Records from a data collection:
[BEGIN]

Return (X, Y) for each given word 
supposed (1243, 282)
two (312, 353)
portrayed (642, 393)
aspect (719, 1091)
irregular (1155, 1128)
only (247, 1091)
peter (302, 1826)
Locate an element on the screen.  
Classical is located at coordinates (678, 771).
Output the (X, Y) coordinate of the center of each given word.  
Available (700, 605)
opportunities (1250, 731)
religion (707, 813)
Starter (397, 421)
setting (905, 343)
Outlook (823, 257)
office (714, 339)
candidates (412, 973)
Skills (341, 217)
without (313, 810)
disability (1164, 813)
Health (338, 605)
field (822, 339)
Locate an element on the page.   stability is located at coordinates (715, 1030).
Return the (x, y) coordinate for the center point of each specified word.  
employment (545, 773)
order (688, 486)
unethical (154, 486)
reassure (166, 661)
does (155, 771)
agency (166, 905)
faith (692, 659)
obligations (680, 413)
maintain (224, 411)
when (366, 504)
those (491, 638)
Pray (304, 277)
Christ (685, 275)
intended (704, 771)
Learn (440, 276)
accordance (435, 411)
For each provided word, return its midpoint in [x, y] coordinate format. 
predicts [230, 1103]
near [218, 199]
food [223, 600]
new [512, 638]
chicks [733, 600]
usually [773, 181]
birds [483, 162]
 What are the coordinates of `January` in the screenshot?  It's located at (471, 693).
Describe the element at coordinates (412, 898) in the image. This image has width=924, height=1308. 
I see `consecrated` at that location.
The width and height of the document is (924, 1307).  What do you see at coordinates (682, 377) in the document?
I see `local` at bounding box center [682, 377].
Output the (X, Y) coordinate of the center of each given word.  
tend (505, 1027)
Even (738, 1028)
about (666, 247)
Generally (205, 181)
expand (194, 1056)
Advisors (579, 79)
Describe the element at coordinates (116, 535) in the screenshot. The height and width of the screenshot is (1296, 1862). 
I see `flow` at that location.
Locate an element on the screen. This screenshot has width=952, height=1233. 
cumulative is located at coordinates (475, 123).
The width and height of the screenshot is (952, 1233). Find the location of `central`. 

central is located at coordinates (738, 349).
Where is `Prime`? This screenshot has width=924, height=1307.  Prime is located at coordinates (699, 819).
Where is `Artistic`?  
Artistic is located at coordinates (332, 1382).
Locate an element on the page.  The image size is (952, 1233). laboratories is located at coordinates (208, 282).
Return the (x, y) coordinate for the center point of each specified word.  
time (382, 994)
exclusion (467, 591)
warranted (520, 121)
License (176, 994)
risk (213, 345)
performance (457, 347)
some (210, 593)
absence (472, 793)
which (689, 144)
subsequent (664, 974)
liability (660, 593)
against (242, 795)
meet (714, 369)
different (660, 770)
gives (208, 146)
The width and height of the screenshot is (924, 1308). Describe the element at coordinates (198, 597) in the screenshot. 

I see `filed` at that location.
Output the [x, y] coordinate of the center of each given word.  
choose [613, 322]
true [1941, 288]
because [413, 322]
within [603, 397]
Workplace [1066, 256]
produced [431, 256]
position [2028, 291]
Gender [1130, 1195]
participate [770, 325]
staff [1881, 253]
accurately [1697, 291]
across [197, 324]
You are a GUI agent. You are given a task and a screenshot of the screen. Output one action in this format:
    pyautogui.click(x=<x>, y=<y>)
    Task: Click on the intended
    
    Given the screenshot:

[END]

-- Goal of the exercise --
Copy out every one of the records above word for word.

-- Written solution --
Return (X, Y) for each given word 
supposed (1243, 282)
two (312, 353)
portrayed (642, 393)
aspect (719, 1091)
irregular (1155, 1128)
only (247, 1091)
peter (302, 1826)
Locate an element on the screen.  
Classical is located at coordinates (678, 771).
Output the (X, Y) coordinate of the center of each given word.  
Available (700, 605)
opportunities (1250, 731)
religion (707, 813)
Starter (397, 421)
setting (905, 343)
Outlook (823, 257)
office (714, 339)
candidates (412, 973)
Skills (341, 217)
without (313, 810)
disability (1164, 813)
Health (338, 605)
field (822, 339)
Locate an element on the page.   stability is located at coordinates (715, 1030).
Return the (x, y) coordinate for the center point of each specified word.  
employment (545, 773)
order (688, 486)
unethical (154, 486)
reassure (166, 661)
does (155, 771)
agency (166, 905)
faith (692, 659)
obligations (680, 413)
maintain (224, 411)
when (366, 504)
those (491, 638)
Pray (304, 277)
Christ (685, 275)
intended (704, 771)
Learn (440, 276)
accordance (435, 411)
For each provided word, return its midpoint in [x, y] coordinate format. 
predicts [230, 1103]
near [218, 199]
food [223, 600]
new [512, 638]
chicks [733, 600]
usually [773, 181]
birds [483, 162]
 What are the coordinates of `January` in the screenshot?  It's located at (471, 693).
Describe the element at coordinates (412, 898) in the image. This image has width=924, height=1308. 
I see `consecrated` at that location.
The width and height of the document is (924, 1307).  What do you see at coordinates (682, 377) in the document?
I see `local` at bounding box center [682, 377].
Output the (X, Y) coordinate of the center of each given word.  
tend (505, 1027)
Even (738, 1028)
about (666, 247)
Generally (205, 181)
expand (194, 1056)
Advisors (579, 79)
Describe the element at coordinates (116, 535) in the screenshot. The height and width of the screenshot is (1296, 1862). 
I see `flow` at that location.
Locate an element on the screen. This screenshot has width=952, height=1233. 
cumulative is located at coordinates (475, 123).
The width and height of the screenshot is (952, 1233). Find the location of `central`. 

central is located at coordinates (738, 349).
Where is `Prime`? This screenshot has width=924, height=1307.  Prime is located at coordinates (699, 819).
Where is `Artistic`?  
Artistic is located at coordinates (332, 1382).
Locate an element on the page.  The image size is (952, 1233). laboratories is located at coordinates (208, 282).
Return the (x, y) coordinate for the center point of each specified word.  
time (382, 994)
exclusion (467, 591)
warranted (520, 121)
License (176, 994)
risk (213, 345)
performance (457, 347)
some (210, 593)
absence (472, 793)
which (689, 144)
subsequent (664, 974)
liability (660, 593)
against (242, 795)
meet (714, 369)
different (660, 770)
gives (208, 146)
The width and height of the screenshot is (924, 1308). Describe the element at coordinates (198, 597) in the screenshot. 

I see `filed` at that location.
Output the [x, y] coordinate of the center of each given word.  
choose [613, 322]
true [1941, 288]
because [413, 322]
within [603, 397]
Workplace [1066, 256]
produced [431, 256]
position [2028, 291]
Gender [1130, 1195]
participate [770, 325]
staff [1881, 253]
accurately [1697, 291]
across [197, 324]
You are a GUI agent. You are given a task and a screenshot of the screen. Output one action in this format:
    pyautogui.click(x=<x>, y=<y>)
    Task: Click on the intended
    
    Given the screenshot:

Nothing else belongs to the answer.